Many employers subsidize employees parking and other transit expenses (up to the IRS limit) which would be tax free to the employee and tax deductible by the employer. Sounds like a good deal for both sides!
Well all good things come to an end :(
As part of the Tax Cuts and Jobs Act (TCJA) there was a little known change made to the rules related to employers who subsidize employee parking "qualified transportation fringe benefits". It's a pretty BIG change from previous rules! As soon as the TCJA became law in an instant the employer who once was able to deduct this tax free benefit provided to employees is no longer allowed to do so starting on 01/01/18!
Other items considered "qualified transportation fringe benefits" include items such as van pools, transit passes and bicycle commuting! These items will also be nondeductible to the employer who provides them to employees!
I am guessing that many business owners do not know about this change and if they have a significant workforce "qualified transportation fringe benefits" such as parking are paid on their behalf they could be in for an unexpected increase in their tax bill at year end due to these expenses being disallowed under current law!
Now looking at the parking example a in a bit more detail it is a bit more far reaching than you may think. Some people may think that it may only apply to parking expense paid to third parties like a parking garage but the Taxman doesn't stop there because he is HUNGRY and wants more revenue. Under the new law even parking lots employers own and let employees use to park in are now subject to these rules and are nondeductible!
The straight forward example of this new law in action would be if an employer pays for monthly parking to a third party garage on behalf of its employees which costs $260 per employee per month. Now $260 may not seem like much but if you multiply that by 100 employees a relatively small business would see a jump in taxable income of $26,000! If that $26,000 is taxed at a rate of 37% that would mean a tax increase of over $9,000!
Some employers may think that because they own a parking lot and do not directly pay a third party for "Parking" that there cost of the parking lot is not subject to these rules. They are WRONG! Again the Taxman is far reaching and says that if you own a parking lot you need to apply this law also but the kicker is that it is not completely clear on how much of your parking lot expense is nondeductible! The IRS says that until guidance is issued (who knows when that would happen haha) employers must use any reasonable method to calculate the nondeductible parking expense of its owned lot used for parking.
The IRS does give a bit of guidance on what a reasonable method is in its 4 step method: (see below)
(1) Calculate the dis allowance for reserved employee spots.
(2) Determine the primary use of the remaining spots (for the general public (over 50 percent) or for employees).
(3) Calculate the allowance for reserved non-employee spots.
(4) Determine the remaining use and allocable expenses.

INFORMATION SUPPLIED:

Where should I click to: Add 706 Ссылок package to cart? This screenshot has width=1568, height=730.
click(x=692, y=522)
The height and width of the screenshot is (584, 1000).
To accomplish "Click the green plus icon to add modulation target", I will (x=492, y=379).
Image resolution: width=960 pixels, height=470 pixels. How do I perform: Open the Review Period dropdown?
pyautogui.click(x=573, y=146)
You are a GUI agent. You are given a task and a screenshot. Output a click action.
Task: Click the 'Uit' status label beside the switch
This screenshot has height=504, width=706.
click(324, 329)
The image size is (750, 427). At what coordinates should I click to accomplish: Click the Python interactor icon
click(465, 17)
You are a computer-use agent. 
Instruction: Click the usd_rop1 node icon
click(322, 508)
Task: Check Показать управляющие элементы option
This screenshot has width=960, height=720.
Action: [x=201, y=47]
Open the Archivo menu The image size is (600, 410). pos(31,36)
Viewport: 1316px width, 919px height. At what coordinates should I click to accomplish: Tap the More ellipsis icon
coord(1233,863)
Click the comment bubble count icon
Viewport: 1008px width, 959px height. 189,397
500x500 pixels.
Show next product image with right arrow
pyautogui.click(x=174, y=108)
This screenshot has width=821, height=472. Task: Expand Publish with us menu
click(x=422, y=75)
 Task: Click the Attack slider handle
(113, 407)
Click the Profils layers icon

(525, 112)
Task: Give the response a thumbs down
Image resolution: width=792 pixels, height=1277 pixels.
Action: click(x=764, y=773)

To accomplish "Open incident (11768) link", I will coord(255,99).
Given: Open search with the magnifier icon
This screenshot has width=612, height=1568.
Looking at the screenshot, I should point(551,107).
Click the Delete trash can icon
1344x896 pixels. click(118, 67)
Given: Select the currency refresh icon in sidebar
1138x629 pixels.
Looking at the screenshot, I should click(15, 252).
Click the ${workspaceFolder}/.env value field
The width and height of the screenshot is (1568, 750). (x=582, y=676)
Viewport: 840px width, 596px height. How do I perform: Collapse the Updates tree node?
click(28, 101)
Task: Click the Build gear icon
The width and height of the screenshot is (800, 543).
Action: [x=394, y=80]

TASK SET:
1. In the parking tax post, starting on what date is an employer no longer allowed to deduct qualified transportation fringe benefits provided to employees?
2. From the parking tax post, output the passage word for word, beginning at the words "Other items considered" and stopping after "them to employees!".

FULL SOLUTIONS:
1. 01/01/18

2.
Other items considered "qualified transportation fringe benefits" include items such as van pools, transit passes and bicycle commuting! These items will also be nondeductible to the employer who provides them to employees!